You are a memory. You are not me.
He didn't try to summon a cataclysm. He didn't fight the fear. He let it wash over him, through him, and accepted it. And on the other side of it, he found not emptiness, but a quiet, steely calm.
The boar was almost upon him. Time seemed to slow.
He didn't dodge. He didn't block.
He raised a single hand, palm open.
He didn't reach for Fire or Lightning or Space. He reached for the concept of Stop.
The air in front of his palm didn't warp or crackle. It crystallized. Not into ice, but into a perfect, hexagonal lattice of solidified reality, shimmering with a faint, silver sheen. It was the same energy he'd discovered in the coliseum, but now, it was controlled. Intentional.

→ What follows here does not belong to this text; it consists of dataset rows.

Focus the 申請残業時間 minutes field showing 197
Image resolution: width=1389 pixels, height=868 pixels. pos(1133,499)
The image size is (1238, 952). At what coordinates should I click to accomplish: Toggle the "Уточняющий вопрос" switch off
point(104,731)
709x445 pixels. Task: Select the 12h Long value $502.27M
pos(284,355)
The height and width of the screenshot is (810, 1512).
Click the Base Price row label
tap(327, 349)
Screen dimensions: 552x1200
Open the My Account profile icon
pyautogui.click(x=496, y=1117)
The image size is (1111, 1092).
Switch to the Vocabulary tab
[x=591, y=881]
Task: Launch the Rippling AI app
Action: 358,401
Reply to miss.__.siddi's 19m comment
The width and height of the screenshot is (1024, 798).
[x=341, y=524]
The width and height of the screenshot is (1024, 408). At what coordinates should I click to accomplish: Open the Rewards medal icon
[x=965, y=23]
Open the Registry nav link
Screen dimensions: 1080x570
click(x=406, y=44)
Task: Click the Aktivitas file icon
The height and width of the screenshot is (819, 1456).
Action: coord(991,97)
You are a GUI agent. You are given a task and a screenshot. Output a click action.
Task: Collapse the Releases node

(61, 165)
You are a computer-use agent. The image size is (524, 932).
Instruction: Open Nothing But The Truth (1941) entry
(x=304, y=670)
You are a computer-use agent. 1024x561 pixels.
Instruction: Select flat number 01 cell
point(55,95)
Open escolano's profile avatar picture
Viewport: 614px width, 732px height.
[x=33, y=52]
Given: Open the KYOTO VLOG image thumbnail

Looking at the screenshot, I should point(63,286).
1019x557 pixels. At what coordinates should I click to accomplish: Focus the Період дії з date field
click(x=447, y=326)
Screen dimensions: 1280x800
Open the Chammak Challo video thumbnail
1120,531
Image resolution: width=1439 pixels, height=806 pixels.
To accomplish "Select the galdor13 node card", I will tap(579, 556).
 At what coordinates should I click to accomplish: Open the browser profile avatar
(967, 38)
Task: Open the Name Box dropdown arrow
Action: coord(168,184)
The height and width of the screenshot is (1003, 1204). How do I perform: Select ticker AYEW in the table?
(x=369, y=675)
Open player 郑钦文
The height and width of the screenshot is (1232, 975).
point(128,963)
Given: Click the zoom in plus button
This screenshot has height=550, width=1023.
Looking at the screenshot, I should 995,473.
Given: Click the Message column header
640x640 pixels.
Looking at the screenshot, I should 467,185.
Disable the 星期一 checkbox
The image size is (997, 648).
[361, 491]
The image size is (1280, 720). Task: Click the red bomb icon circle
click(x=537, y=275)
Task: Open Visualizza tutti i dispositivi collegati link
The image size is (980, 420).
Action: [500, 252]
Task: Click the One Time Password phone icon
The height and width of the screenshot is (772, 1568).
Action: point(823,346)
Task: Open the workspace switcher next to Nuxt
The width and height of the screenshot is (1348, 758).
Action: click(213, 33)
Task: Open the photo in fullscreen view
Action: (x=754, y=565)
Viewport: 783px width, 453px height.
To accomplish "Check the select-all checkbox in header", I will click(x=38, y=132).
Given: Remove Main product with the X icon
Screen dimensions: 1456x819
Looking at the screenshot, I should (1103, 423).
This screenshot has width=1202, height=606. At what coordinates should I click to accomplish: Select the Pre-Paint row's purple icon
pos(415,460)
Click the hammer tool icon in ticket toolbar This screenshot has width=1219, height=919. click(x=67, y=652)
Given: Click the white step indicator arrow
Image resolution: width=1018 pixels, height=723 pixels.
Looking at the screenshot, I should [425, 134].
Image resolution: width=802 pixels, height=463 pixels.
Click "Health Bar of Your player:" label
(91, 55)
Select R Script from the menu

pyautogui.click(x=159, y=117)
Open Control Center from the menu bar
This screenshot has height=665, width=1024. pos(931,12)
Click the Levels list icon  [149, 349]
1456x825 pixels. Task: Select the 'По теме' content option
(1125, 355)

The Scarlet Boar, a creature of momentum and brute force, hit the immovable object.
The sound was not a crash, but a deep, resonant THUMP that vibrated through the very ground. The boar's charge halted utterly. Its neck snapped forward with whiplash force. It staggered, dazed, a low, confused whimper escaping its throat.
It was the opening.
Anya was there. She didn't leap. She simply appeared, having pushed her Enhancement to its absolute limit. Her entire body was sheathed in a corona of violent, brilliant jade. She didn't punch. She thrust her hand, fingers together like a blade, into the exact spot on its flank she had pointed out two years prior.
There was a wet, tearing sound, and then a sudden, profound silence.
The light around her faded. The crystalline lattice before Deo dissolved into motes of silver light.
The Scarlet Boar stood for a moment, then its legs buckled. It collapsed to the ground, its fiery hide dimming to a dull, cooling crimson. It was not dead, but completely, utterly subdued.
The jungle was silent, as if holding its breath.
Anya stood over the beast, her chest heaving, her knuckles bloody. She turned slowly and looked at Deo.
There was no wild grin, no triumphant shout. Her eyes were wide, filled with an emotion he hadn't seen in so, so long. It was more than awe. It was respect.
Deo lowered his trembling hand. The fear was still there. The Warden was still in his mind. But he had just proved, to both of them, that he could open the door.
He met her gaze and gave a single, slow nod.
They had done it.
It had taken two years. But they had done it together.